Liquid Death will “murder your thirst” with water in tallboy cans that look a lot like beer. It’s a distinctive brand asset (better described as a hook asset) that divides. People dismiss it as ridiculous, or champion it like a movement. The debate is the marketing.
Bold design, tone of voice, or category stance is a great way of attracting attention without sacrificing credibility. Misleading marketing or exaggerated health claims, on the other hand, are a great way to attract regulatory scrutiny.
2. Pick the Right Enemy
Polarization works best when you define an “enemy” that reinforces your value.
Oatly didn’t just launch oat milk, they declared war on Big Dairy. Their bold ads (“It’s like milk, but made for humans”) positioned them as the irreverent challenger. Polarizing? Yes. But by aiming at a giant incumbent, they created a rallying cry for their fans without risking trust.
Inertia, boring incumbents, or outdated categories make great enemies. Your own customers or sensitive cultural identities do not.
3. Be Meme-Adaptable, Not Meme-Dependent
Polarization feeds meme culture. The key is to design distinct brand assets (mascots, packaging quirks, taglines) that people can remix playfully.
On TikTok, the Duolingo owl became a meme machine. Their social team leaned into chaos, turning a language app into a cultural presence. Some people found it unhinged, others loved it, but either way, Duo became unignorable.
Encourage parody, embrace the in-jokes, and ride cultural waves. Attention fades if you can’t anchor it to something distinct.
4. Stay True to Your Core Values
Don’t manufacture controversy, magnify your DNA. Ben & Jerry’s can be politically polarizing because activism has always been part of their brand. Patagonia’s activism works because it’s authentically aligns with its mission.

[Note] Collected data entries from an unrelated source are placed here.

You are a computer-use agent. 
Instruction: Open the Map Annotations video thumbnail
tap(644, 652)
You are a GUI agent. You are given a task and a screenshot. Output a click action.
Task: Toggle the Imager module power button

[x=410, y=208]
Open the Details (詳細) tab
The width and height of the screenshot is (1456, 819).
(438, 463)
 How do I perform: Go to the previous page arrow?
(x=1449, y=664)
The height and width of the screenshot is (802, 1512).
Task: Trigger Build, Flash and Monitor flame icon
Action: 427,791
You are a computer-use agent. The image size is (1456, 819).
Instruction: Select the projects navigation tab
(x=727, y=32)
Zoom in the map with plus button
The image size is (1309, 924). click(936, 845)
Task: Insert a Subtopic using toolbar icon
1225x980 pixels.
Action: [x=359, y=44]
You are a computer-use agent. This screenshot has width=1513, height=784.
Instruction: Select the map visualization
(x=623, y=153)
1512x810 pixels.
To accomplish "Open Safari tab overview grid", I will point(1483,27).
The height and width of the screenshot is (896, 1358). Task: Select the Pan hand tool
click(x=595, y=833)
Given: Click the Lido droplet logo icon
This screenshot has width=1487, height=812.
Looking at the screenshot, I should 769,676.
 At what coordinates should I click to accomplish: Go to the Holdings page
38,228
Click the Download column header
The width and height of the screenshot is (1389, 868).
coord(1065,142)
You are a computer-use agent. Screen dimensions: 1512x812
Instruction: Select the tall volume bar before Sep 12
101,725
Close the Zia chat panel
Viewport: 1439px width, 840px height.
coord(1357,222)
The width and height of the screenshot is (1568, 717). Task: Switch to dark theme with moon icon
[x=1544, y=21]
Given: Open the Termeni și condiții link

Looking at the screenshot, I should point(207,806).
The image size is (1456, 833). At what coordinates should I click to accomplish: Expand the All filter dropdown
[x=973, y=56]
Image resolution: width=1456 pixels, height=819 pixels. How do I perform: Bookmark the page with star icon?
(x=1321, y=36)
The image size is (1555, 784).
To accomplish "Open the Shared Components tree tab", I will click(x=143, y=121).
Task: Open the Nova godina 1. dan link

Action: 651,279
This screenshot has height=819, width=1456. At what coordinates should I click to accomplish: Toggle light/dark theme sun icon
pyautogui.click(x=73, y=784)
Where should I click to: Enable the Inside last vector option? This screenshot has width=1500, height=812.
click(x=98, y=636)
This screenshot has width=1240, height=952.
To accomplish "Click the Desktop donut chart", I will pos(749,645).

When Patagonia put “Don’t Buy This Jacket” in a New York Times ad, critics called it hypocritical. But because environmental stewardship is baked into their brand DNA, the message deepened loyalty among core fans. It divided opinions without eroding trust.
The attention economy rewards the bold. If you play it too safe, you fade into the scroll.
But if you’re careless, you risk burning your credibility.
The art is in finding the sweet spot of sparking conversation, driving memes, and energizing fans while keeping your core trust and reputation intact.
Because in the end, the most valuable brands aren’t just the most visible. They’re the ones that are trusted enough to be chosen, again and again, even after the viral moment fades.